Whether or not the statement was made, and what meaning it had, were questions extensively developed before the jury by the direct and cross-examination of witnesses on presentation of the State’s case in chief and in rebuttal. The statement was also referred to by the State when it argued to the jury that appellant knew the car he was driving was stolen, and that he had no remorse over what happened.1 Though we might conclude that the testimony complained of is not necessary to support the conviction, Musgrave v. State, 608 S.W.2d 184, 190 (Tex.Cr.App.1980) (on State’s Motion for Rehearing) (En Banc), we must be able to conclude from the record that the erroneously admitted evidence was harmless beyond a reasonable doubt. Jordan v. State, supra, at 830. In light of the prominence given to the erroneously admitted statement, we find that there is a reasonable possibility that its admissions might have contributed to appellant’s conviction. We are unable to conclude from the record that the erroneously admitted statement was harmless beyond a reasonable doubt.

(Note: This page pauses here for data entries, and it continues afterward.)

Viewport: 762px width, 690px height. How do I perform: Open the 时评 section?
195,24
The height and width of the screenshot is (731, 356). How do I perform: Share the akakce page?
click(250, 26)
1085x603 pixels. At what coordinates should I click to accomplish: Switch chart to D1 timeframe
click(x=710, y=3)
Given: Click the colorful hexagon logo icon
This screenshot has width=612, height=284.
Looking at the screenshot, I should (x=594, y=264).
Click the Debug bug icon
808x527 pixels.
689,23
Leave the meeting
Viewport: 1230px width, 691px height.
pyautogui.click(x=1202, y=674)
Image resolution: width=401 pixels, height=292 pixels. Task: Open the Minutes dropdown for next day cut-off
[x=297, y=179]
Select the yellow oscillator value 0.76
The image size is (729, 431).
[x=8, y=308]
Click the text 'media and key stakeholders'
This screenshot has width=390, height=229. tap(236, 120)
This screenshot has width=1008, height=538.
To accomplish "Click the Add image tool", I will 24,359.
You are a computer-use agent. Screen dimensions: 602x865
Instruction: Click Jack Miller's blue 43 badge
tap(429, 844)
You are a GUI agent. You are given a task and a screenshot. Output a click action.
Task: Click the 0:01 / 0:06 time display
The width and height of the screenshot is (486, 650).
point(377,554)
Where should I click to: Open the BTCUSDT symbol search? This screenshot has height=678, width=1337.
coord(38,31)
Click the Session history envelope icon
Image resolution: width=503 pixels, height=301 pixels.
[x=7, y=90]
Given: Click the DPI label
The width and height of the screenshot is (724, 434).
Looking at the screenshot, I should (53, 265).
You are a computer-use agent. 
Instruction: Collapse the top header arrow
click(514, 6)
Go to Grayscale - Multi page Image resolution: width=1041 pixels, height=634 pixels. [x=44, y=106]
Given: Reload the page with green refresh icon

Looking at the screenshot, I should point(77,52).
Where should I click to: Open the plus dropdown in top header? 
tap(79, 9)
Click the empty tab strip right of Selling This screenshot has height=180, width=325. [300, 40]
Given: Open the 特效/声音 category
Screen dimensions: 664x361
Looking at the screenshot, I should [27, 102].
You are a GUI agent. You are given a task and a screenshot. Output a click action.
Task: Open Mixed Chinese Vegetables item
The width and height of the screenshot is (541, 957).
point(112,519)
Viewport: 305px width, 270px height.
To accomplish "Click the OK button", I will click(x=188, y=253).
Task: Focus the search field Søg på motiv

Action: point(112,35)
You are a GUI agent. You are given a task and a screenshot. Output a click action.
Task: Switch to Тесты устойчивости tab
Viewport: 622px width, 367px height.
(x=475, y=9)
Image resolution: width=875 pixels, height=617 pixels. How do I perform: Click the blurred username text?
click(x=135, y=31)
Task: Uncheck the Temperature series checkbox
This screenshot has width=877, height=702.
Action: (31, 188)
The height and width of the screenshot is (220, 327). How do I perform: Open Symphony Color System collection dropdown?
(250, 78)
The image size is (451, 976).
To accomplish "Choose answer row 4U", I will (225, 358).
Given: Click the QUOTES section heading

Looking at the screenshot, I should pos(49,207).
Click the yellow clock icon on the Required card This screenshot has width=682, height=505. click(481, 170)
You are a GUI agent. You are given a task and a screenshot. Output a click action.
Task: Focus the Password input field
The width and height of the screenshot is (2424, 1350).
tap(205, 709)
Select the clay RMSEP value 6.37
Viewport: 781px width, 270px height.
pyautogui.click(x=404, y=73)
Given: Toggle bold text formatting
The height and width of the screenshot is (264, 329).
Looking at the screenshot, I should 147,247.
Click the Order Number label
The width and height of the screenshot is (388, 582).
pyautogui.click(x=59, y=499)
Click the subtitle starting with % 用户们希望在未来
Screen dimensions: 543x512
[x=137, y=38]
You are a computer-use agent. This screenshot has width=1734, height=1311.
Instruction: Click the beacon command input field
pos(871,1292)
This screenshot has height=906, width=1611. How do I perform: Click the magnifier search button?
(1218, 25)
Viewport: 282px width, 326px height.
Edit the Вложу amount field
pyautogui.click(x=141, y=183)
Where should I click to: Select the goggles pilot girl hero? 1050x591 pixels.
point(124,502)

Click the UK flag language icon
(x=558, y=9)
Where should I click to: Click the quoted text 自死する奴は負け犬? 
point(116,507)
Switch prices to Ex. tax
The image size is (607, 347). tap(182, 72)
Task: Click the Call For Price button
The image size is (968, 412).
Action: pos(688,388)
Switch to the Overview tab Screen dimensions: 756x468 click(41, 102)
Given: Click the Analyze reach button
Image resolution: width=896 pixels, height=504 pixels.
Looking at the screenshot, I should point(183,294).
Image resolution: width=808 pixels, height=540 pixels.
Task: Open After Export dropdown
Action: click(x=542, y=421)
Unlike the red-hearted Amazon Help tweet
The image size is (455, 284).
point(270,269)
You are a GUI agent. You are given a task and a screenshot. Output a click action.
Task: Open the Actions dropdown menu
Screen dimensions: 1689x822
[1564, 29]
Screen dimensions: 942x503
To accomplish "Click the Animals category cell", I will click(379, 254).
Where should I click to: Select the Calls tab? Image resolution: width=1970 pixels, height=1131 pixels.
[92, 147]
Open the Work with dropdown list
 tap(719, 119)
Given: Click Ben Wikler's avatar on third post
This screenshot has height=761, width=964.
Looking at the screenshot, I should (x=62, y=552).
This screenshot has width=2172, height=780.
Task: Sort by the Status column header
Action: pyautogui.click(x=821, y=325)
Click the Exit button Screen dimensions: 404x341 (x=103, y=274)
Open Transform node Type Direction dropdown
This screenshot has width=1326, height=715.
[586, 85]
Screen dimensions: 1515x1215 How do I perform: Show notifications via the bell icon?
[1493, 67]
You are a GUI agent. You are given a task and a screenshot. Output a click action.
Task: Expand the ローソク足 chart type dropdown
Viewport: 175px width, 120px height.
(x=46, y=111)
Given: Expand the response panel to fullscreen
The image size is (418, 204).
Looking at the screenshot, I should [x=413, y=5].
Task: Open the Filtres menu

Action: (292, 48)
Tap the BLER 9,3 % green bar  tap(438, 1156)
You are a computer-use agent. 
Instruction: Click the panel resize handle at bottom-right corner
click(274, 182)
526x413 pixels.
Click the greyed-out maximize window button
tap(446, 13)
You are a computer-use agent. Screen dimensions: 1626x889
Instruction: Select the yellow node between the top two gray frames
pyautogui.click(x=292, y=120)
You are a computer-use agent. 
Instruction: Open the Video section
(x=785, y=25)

This finding is further strengthened by the fact that the statement was used by the State in its argument on punishment. Although a life sentence may be appropriate under the facts of this case, that is not the question before us. If there is a reasonable possibility that the statement contributed to the length of appellant’s sentence, and we cannot say from the record beyond a reasonable doubt that it did not, its admission is harmful, whether or not it is harmless on the question of guilt. Clemons v. State, 605 S.W.2d 567, 571-572 (Tex.Crim.App.1980), Jordan v. State, supra at 830.
For these reasons we cannot find the error harmless. The State’s motion for rehearing is overruled.
. State’s Attorney: “.... When he is in the hospital and everything is quiet, no threats then, the nurse walks in and says, what happened and did he say, I killed three men I don’t know if I can live with it? No, he said we stole a car. That is all it meant to him.”